SUPPLIED DATA>
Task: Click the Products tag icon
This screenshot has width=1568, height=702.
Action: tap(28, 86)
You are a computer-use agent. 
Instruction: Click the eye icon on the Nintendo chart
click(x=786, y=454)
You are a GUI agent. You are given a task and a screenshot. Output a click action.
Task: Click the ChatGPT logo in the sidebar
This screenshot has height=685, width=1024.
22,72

...

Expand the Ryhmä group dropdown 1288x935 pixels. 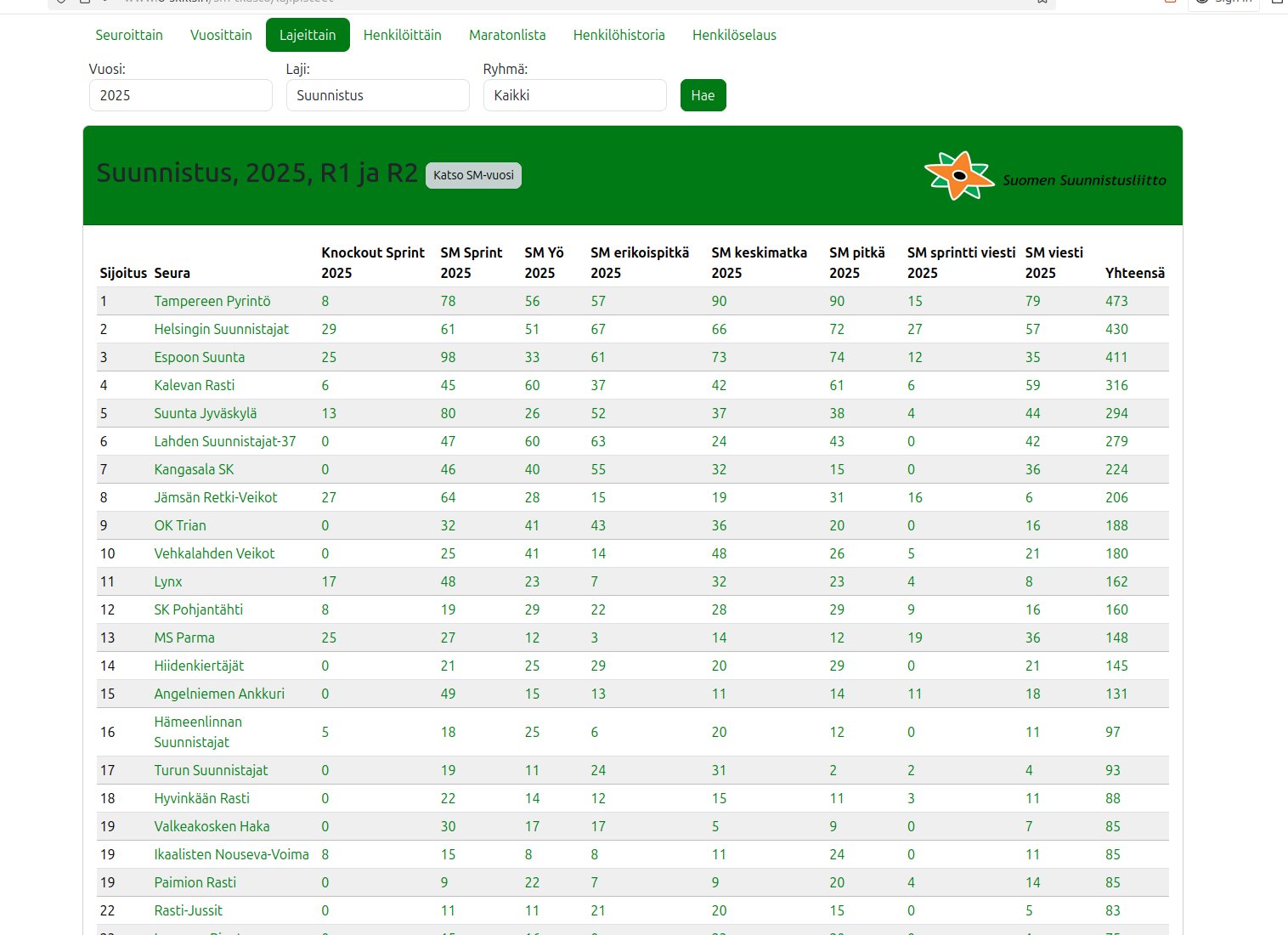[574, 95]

* * *

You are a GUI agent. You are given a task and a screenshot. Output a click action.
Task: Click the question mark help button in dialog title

TASK TO COMPLETE> Working from the material above, retype exactly the lines from the one with "This screenshot has width=1568, height=702." through the one with "Task: Click the ChatGPT logo in the sidebar", both included, and only those lines.

EXERCISE RESULT>
This screenshot has width=1568, height=702.
Action: tap(28, 86)
You are a computer-use agent. 
Instruction: Click the eye icon on the Nintendo chart
click(x=786, y=454)
You are a GUI agent. You are given a task and a screenshot. Output a click action.
Task: Click the ChatGPT logo in the sidebar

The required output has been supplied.